(WHAT THE TASK ASKS): What follows is a listing; give it again exactly, in its entirety.

···

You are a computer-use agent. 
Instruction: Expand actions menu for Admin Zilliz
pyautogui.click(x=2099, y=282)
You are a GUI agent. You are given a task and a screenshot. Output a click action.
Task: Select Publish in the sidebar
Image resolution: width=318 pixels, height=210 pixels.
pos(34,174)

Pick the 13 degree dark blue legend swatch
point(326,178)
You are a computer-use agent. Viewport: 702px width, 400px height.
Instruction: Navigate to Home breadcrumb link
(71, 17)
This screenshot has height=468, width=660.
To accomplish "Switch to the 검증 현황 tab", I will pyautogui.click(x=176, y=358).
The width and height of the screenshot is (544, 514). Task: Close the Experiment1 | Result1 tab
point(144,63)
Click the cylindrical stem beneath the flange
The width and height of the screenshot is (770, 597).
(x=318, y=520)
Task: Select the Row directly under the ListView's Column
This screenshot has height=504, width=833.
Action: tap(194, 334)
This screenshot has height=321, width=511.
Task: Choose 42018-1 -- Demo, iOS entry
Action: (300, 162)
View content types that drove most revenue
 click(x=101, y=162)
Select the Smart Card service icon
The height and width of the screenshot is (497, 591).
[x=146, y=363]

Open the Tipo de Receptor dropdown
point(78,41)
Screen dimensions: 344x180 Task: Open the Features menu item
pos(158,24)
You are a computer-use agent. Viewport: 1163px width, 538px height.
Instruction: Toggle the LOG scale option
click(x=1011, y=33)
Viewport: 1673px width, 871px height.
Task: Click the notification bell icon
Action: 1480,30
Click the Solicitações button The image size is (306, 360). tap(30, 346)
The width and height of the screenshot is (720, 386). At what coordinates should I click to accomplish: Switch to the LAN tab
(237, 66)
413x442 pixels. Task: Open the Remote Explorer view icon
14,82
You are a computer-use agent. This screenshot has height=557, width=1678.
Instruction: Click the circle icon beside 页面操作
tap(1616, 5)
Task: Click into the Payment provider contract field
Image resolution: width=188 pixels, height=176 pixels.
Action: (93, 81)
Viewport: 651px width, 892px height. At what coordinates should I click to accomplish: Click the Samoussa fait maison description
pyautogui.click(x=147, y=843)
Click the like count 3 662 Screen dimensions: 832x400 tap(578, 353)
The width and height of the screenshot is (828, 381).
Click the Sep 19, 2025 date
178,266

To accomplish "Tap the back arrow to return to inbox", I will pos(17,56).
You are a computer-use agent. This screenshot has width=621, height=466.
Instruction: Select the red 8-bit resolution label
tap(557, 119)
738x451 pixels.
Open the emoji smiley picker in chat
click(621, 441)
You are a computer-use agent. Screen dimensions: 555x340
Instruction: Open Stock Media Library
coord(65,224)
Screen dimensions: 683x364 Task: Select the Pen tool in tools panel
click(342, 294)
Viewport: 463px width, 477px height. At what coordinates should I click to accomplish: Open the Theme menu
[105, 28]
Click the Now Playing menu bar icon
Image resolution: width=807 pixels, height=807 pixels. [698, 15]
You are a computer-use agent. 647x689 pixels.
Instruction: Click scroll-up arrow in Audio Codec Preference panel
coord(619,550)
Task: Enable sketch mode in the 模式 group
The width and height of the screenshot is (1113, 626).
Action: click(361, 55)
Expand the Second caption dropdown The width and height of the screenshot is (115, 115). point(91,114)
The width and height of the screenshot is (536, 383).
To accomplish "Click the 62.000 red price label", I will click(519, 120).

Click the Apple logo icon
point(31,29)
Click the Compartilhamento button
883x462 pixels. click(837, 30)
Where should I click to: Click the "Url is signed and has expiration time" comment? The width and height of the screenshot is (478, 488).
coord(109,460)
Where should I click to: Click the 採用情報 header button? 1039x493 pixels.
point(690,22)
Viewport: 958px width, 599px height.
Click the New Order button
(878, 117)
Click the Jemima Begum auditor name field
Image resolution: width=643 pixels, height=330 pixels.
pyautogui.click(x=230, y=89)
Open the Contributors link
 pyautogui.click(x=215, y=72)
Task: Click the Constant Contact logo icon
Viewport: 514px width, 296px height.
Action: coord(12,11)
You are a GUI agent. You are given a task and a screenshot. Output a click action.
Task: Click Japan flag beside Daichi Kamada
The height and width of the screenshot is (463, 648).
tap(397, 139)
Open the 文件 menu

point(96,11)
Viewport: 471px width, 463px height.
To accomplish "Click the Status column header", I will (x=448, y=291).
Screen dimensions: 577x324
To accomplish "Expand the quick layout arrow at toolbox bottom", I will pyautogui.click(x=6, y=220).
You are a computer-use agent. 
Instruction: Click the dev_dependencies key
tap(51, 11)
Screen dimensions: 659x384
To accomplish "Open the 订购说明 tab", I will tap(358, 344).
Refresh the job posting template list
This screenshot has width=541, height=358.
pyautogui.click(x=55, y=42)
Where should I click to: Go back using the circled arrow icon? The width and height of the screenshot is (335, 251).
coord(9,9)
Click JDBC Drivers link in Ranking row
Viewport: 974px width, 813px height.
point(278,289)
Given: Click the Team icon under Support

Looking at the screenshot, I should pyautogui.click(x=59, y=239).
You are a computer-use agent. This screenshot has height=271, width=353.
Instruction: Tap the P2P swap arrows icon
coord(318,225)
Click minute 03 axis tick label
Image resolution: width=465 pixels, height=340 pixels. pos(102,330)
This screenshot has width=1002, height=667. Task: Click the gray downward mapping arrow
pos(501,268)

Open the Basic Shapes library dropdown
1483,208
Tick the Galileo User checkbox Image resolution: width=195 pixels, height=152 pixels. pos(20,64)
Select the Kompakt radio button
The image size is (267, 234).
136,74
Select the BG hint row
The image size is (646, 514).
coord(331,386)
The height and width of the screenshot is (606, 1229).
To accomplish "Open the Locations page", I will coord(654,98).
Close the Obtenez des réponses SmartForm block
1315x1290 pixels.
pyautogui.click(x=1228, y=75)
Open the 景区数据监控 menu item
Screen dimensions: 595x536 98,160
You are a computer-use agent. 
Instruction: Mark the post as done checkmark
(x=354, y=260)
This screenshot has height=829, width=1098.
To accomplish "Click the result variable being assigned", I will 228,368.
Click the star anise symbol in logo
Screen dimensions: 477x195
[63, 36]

···

(TASK ANSWER):
You are a computer-use agent. 
Instruction: Expand actions menu for Admin Zilliz
pyautogui.click(x=2099, y=282)
You are a GUI agent. You are given a task and a screenshot. Output a click action.
Task: Select Publish in the sidebar
Image resolution: width=318 pixels, height=210 pixels.
pos(34,174)

Pick the 13 degree dark blue legend swatch
point(326,178)
You are a computer-use agent. Viewport: 702px width, 400px height.
Instruction: Navigate to Home breadcrumb link
(71, 17)
This screenshot has height=468, width=660.
To accomplish "Switch to the 검증 현황 tab", I will pyautogui.click(x=176, y=358).
The width and height of the screenshot is (544, 514). Task: Close the Experiment1 | Result1 tab
point(144,63)
Click the cylindrical stem beneath the flange
The width and height of the screenshot is (770, 597).
(x=318, y=520)
Task: Select the Row directly under the ListView's Column
This screenshot has height=504, width=833.
Action: tap(194, 334)
This screenshot has height=321, width=511.
Task: Choose 42018-1 -- Demo, iOS entry
Action: (300, 162)
View content types that drove most revenue
 click(x=101, y=162)
Select the Smart Card service icon
The height and width of the screenshot is (497, 591).
[x=146, y=363]

Open the Tipo de Receptor dropdown
point(78,41)
Screen dimensions: 344x180 Task: Open the Features menu item
pos(158,24)
You are a computer-use agent. Viewport: 1163px width, 538px height.
Instruction: Toggle the LOG scale option
click(x=1011, y=33)
Viewport: 1673px width, 871px height.
Task: Click the notification bell icon
Action: 1480,30
Click the Solicitações button The image size is (306, 360). tap(30, 346)
The width and height of the screenshot is (720, 386). At what coordinates should I click to accomplish: Switch to the LAN tab
(237, 66)
413x442 pixels. Task: Open the Remote Explorer view icon
14,82
You are a computer-use agent. This screenshot has height=557, width=1678.
Instruction: Click the circle icon beside 页面操作
tap(1616, 5)
Task: Click into the Payment provider contract field
Image resolution: width=188 pixels, height=176 pixels.
Action: (93, 81)
Viewport: 651px width, 892px height. At what coordinates should I click to accomplish: Click the Samoussa fait maison description
pyautogui.click(x=147, y=843)
Click the like count 3 662 Screen dimensions: 832x400 tap(578, 353)
The width and height of the screenshot is (828, 381).
Click the Sep 19, 2025 date
178,266

To accomplish "Tap the back arrow to return to inbox", I will pos(17,56).
You are a computer-use agent. This screenshot has width=621, height=466.
Instruction: Select the red 8-bit resolution label
tap(557, 119)
738x451 pixels.
Open the emoji smiley picker in chat
click(621, 441)
You are a computer-use agent. Screen dimensions: 555x340
Instruction: Open Stock Media Library
coord(65,224)
Screen dimensions: 683x364 Task: Select the Pen tool in tools panel
click(342, 294)
Viewport: 463px width, 477px height. At what coordinates should I click to accomplish: Open the Theme menu
[105, 28]
Click the Now Playing menu bar icon
Image resolution: width=807 pixels, height=807 pixels. [698, 15]
You are a computer-use agent. 647x689 pixels.
Instruction: Click scroll-up arrow in Audio Codec Preference panel
coord(619,550)
Task: Enable sketch mode in the 模式 group
The width and height of the screenshot is (1113, 626).
Action: click(361, 55)
Expand the Second caption dropdown The width and height of the screenshot is (115, 115). point(91,114)
The width and height of the screenshot is (536, 383).
To accomplish "Click the 62.000 red price label", I will click(519, 120).

Click the Apple logo icon
point(31,29)
Click the Compartilhamento button
883x462 pixels. click(837, 30)
Where should I click to: Click the "Url is signed and has expiration time" comment? The width and height of the screenshot is (478, 488).
coord(109,460)
Where should I click to: Click the 採用情報 header button? 1039x493 pixels.
point(690,22)
Viewport: 958px width, 599px height.
Click the New Order button
(878, 117)
Click the Jemima Begum auditor name field
Image resolution: width=643 pixels, height=330 pixels.
pyautogui.click(x=230, y=89)
Open the Contributors link
 pyautogui.click(x=215, y=72)
Task: Click the Constant Contact logo icon
Viewport: 514px width, 296px height.
Action: coord(12,11)
You are a GUI agent. You are given a task and a screenshot. Output a click action.
Task: Click Japan flag beside Daichi Kamada
The height and width of the screenshot is (463, 648).
tap(397, 139)
Open the 文件 menu

point(96,11)
Viewport: 471px width, 463px height.
To accomplish "Click the Status column header", I will (x=448, y=291).
Screen dimensions: 577x324
To accomplish "Expand the quick layout arrow at toolbox bottom", I will pyautogui.click(x=6, y=220).
You are a computer-use agent. 
Instruction: Click the dev_dependencies key
tap(51, 11)
Screen dimensions: 659x384
To accomplish "Open the 订购说明 tab", I will tap(358, 344).
Refresh the job posting template list
This screenshot has width=541, height=358.
pyautogui.click(x=55, y=42)
Where should I click to: Go back using the circled arrow icon? The width and height of the screenshot is (335, 251).
coord(9,9)
Click JDBC Drivers link in Ranking row
Viewport: 974px width, 813px height.
point(278,289)
Given: Click the Team icon under Support

Looking at the screenshot, I should pyautogui.click(x=59, y=239).
You are a computer-use agent. This screenshot has height=271, width=353.
Instruction: Tap the P2P swap arrows icon
coord(318,225)
Click minute 03 axis tick label
Image resolution: width=465 pixels, height=340 pixels. pos(102,330)
This screenshot has width=1002, height=667. Task: Click the gray downward mapping arrow
pos(501,268)

Open the Basic Shapes library dropdown
1483,208
Tick the Galileo User checkbox Image resolution: width=195 pixels, height=152 pixels. pos(20,64)
Select the Kompakt radio button
The image size is (267, 234).
136,74
Select the BG hint row
The image size is (646, 514).
coord(331,386)
The height and width of the screenshot is (606, 1229).
To accomplish "Open the Locations page", I will coord(654,98).
Close the Obtenez des réponses SmartForm block
1315x1290 pixels.
pyautogui.click(x=1228, y=75)
Open the 景区数据监控 menu item
Screen dimensions: 595x536 98,160
You are a computer-use agent. 
Instruction: Mark the post as done checkmark
(x=354, y=260)
This screenshot has height=829, width=1098.
To accomplish "Click the result variable being assigned", I will 228,368.
Click the star anise symbol in logo
Screen dimensions: 477x195
[63, 36]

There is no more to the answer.